### Listed records
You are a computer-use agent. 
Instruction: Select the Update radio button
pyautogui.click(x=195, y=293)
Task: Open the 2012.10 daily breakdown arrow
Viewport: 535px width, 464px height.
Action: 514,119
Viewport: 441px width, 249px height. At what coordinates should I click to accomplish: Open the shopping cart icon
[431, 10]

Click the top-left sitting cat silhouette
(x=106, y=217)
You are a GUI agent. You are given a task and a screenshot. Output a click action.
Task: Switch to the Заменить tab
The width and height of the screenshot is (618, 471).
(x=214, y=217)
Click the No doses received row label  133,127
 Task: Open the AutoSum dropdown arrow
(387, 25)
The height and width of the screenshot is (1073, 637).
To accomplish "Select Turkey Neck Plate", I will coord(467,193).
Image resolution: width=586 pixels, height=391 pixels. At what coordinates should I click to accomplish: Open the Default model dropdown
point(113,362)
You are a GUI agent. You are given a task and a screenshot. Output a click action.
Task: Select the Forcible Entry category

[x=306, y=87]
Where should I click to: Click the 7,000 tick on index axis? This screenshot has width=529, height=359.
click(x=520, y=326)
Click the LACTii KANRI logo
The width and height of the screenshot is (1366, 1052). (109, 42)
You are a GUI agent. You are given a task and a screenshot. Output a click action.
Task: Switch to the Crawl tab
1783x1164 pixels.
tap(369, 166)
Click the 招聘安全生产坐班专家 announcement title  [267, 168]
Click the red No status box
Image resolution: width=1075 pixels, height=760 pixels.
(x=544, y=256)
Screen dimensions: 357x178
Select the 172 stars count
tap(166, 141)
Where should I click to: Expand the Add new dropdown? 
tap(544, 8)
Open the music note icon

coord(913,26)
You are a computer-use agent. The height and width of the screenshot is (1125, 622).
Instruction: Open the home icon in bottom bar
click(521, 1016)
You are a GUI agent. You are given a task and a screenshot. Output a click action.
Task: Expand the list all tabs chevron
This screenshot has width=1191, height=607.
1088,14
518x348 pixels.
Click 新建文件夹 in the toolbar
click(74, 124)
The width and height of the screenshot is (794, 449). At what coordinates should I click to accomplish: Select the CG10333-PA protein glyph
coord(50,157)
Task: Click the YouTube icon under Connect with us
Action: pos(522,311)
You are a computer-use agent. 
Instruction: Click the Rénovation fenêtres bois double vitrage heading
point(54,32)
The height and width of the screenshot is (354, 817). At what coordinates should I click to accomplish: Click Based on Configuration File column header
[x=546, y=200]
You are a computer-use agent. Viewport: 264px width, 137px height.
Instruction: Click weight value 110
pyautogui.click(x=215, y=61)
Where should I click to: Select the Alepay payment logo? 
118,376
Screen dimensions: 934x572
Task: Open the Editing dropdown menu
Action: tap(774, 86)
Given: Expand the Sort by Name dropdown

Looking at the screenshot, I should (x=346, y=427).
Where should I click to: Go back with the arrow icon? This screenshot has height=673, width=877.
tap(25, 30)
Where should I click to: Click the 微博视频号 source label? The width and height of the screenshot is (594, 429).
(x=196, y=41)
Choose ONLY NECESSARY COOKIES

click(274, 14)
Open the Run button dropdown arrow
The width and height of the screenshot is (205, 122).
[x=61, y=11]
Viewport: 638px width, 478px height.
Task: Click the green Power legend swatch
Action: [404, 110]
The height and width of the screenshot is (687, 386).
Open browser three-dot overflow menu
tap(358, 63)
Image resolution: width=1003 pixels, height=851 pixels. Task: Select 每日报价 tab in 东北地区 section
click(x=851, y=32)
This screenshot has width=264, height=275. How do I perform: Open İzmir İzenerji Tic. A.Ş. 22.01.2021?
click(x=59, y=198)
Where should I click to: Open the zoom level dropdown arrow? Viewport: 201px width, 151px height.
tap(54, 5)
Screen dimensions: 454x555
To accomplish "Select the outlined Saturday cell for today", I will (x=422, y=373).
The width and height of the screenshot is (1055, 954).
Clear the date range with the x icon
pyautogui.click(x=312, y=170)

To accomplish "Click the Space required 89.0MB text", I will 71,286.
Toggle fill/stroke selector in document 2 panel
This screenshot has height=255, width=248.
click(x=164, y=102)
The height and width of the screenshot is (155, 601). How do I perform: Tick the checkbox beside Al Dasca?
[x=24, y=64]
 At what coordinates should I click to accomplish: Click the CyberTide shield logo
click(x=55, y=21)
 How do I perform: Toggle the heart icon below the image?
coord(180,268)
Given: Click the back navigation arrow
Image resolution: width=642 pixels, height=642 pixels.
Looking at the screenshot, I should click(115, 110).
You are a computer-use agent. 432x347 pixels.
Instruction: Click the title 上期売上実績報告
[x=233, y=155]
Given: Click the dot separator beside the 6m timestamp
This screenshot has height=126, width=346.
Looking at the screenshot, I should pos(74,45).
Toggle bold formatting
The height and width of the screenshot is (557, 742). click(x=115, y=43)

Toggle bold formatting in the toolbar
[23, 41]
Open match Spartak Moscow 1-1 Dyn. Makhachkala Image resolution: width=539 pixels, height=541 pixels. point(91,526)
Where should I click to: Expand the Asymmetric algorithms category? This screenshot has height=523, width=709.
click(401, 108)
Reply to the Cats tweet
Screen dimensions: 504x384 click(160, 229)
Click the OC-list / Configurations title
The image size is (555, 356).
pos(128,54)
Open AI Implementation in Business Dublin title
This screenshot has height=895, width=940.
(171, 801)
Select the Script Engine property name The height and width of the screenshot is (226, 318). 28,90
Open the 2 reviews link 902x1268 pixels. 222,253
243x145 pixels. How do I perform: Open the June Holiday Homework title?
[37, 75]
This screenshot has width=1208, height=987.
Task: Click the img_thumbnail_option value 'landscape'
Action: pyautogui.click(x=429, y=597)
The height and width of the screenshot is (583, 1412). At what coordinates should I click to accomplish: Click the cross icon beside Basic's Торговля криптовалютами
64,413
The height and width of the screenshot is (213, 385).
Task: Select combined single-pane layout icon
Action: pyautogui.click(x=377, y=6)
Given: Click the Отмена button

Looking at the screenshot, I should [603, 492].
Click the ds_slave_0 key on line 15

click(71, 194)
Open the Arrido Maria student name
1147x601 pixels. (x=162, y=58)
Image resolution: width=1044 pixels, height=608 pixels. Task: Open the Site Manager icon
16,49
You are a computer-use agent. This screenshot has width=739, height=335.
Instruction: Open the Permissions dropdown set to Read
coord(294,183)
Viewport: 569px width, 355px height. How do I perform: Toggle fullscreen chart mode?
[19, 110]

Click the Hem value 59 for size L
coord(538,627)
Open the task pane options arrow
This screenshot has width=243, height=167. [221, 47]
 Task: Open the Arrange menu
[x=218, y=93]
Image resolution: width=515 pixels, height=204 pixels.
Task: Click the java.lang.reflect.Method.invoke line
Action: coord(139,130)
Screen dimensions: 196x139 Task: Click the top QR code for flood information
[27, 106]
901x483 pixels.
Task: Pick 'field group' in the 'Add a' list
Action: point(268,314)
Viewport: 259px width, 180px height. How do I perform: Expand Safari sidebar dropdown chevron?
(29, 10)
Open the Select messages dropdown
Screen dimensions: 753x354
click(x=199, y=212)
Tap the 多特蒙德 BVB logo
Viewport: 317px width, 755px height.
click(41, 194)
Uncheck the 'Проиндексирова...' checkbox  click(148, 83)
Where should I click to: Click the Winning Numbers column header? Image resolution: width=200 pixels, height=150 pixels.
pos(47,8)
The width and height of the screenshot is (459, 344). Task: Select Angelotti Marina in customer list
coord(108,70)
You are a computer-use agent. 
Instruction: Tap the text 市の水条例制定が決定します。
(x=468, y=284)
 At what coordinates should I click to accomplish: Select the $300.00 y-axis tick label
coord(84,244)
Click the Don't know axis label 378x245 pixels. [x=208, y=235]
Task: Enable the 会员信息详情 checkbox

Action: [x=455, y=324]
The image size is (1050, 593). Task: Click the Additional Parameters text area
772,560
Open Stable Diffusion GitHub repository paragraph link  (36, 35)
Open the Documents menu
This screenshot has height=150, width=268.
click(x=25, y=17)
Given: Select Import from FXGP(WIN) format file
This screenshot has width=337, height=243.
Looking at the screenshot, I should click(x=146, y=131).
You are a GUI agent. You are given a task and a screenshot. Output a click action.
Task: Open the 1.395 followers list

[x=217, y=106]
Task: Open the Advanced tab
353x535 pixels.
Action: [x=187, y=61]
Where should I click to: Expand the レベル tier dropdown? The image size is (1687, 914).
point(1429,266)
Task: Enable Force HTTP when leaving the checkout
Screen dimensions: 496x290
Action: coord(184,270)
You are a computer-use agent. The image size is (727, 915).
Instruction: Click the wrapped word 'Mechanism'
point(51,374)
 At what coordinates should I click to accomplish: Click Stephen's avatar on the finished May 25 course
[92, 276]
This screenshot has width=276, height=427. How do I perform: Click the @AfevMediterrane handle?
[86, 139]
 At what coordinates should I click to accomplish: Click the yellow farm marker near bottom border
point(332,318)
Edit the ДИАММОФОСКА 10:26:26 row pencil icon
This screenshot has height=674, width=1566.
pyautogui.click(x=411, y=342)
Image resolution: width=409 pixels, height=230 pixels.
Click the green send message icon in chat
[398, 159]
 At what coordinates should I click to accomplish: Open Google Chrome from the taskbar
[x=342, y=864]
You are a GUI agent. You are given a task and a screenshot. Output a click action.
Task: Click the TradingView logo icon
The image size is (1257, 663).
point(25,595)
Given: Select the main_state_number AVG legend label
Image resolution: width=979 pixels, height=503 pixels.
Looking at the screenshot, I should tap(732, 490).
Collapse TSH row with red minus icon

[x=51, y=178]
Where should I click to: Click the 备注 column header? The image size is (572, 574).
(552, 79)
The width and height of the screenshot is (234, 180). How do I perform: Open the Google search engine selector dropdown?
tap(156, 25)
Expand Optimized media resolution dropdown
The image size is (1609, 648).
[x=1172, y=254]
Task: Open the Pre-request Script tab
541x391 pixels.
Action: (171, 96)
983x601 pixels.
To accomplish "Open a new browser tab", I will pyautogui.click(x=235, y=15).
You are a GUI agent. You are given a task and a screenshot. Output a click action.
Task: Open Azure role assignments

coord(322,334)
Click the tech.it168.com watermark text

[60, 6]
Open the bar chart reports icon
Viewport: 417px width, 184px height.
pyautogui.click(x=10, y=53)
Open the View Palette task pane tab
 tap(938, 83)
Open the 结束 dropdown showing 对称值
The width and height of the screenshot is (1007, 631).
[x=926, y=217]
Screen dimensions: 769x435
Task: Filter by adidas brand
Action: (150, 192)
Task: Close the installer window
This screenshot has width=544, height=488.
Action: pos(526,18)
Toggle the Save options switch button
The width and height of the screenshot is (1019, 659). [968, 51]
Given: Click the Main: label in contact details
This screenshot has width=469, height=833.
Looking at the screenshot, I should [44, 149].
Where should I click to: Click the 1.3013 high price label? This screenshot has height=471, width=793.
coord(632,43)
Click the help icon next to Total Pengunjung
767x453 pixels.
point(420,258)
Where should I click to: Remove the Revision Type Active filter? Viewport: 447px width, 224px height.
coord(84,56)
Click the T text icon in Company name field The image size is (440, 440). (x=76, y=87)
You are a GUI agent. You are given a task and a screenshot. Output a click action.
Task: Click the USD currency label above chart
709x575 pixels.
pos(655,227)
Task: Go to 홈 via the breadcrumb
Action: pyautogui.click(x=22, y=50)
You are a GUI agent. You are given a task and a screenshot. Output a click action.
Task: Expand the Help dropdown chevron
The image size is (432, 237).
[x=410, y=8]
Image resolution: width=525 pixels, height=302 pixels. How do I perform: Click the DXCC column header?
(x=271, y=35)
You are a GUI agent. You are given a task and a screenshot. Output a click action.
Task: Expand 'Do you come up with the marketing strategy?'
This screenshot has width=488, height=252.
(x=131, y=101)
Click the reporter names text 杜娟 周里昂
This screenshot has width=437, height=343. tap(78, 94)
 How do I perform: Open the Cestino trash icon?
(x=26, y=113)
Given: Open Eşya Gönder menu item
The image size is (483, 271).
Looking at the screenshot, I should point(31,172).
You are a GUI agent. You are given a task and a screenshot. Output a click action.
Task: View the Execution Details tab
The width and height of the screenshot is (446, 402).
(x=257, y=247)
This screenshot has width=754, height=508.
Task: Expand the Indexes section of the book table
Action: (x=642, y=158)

### What needs to be done
Where in the records above does the word "Script" appear? Copy each line that holds it.

### Answer area
Select the Script Engine property name The height and width of the screenshot is (226, 318). 28,90
Task: Open the Pre-request Script tab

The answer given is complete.